[Problem to work on] Omit the pictures, and output the rest of the entries exactly as written.

[Excerpted records]

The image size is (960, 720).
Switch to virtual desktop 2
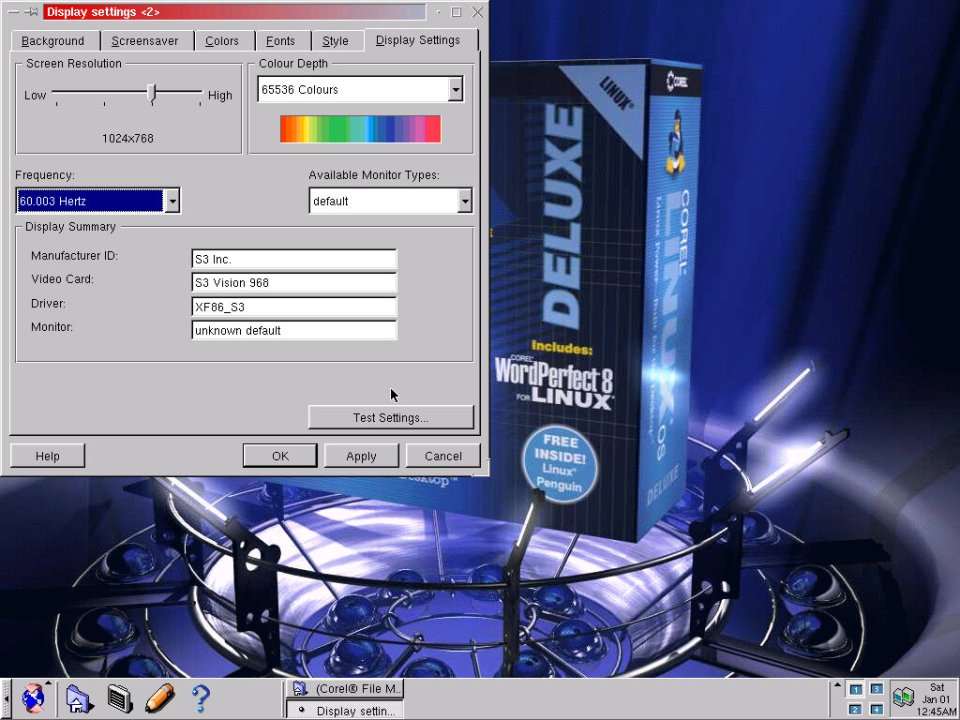[855, 709]
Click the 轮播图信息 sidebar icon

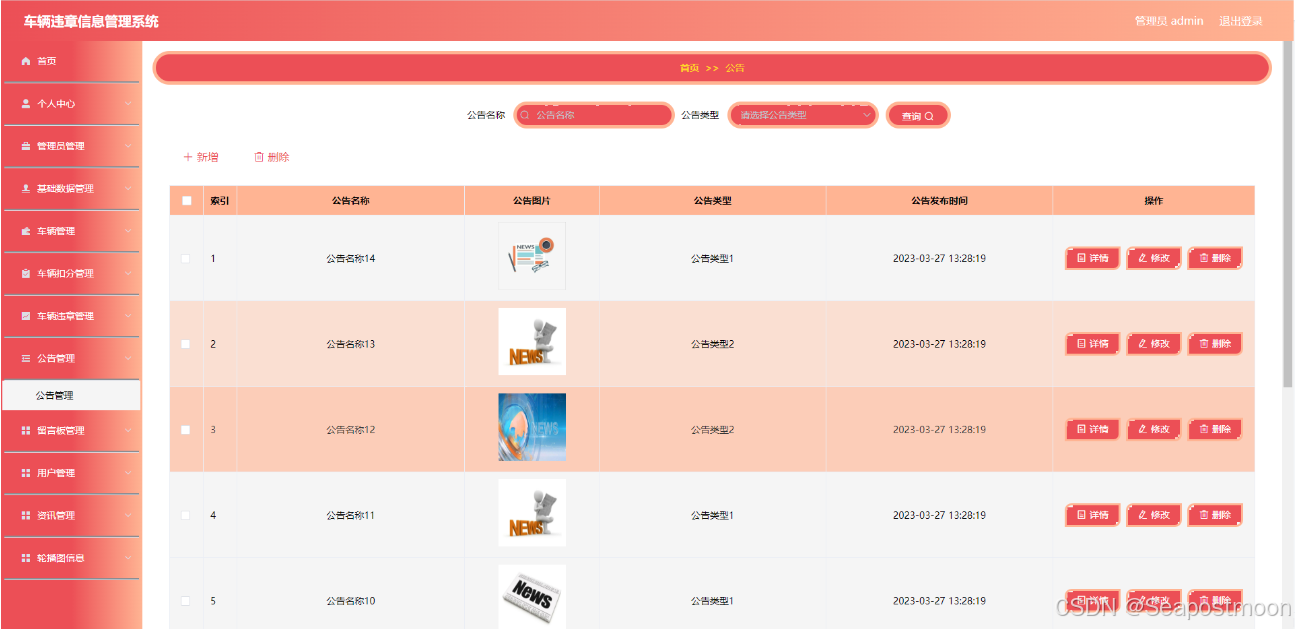(27, 556)
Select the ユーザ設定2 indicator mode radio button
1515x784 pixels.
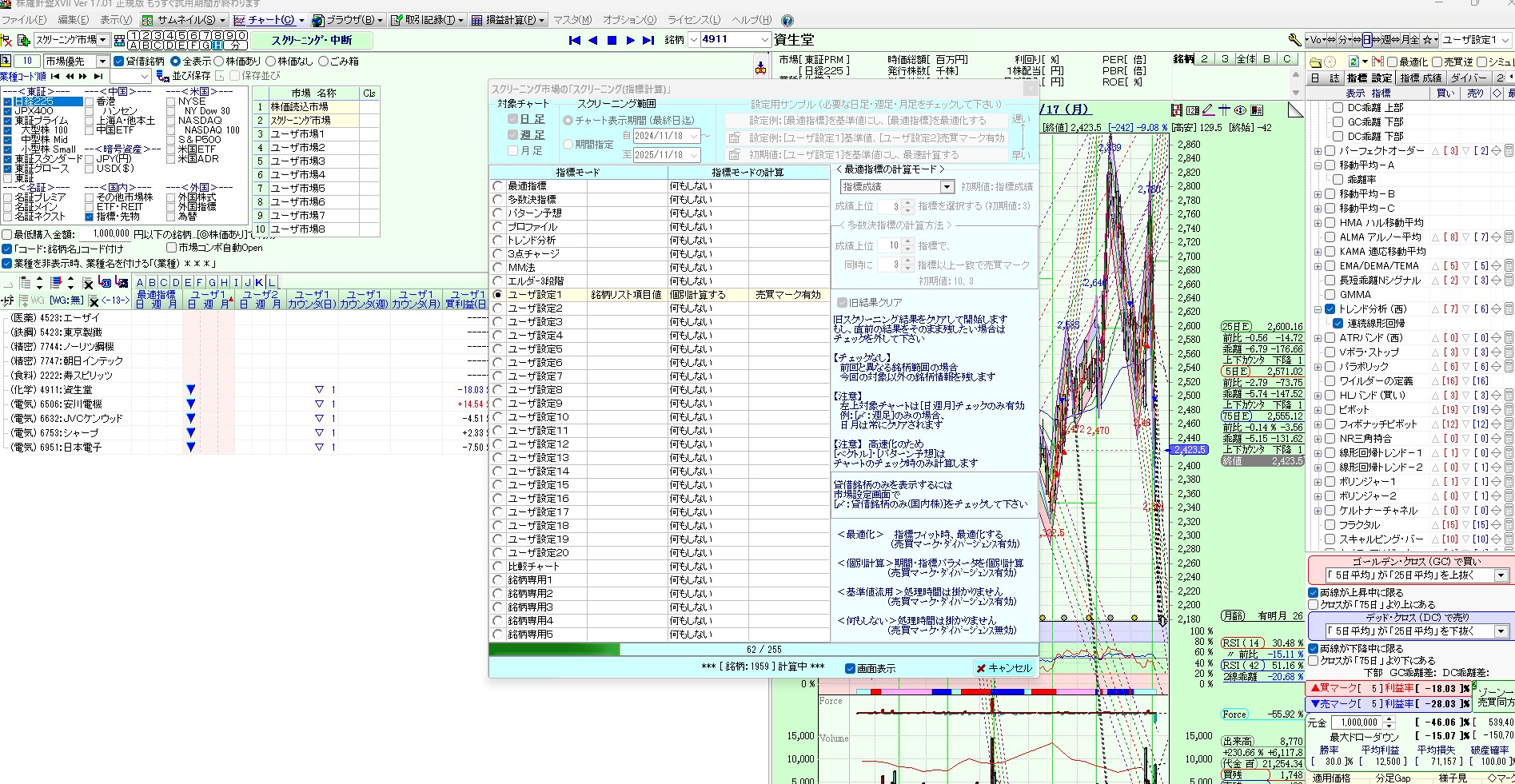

[Problem solution]
The image size is (960, 720).
Switch to virtual desktop 2
[855, 709]
Click the 轮播图信息 sidebar icon

(27, 556)
Select the ユーザ設定2 indicator mode radio button
1515x784 pixels.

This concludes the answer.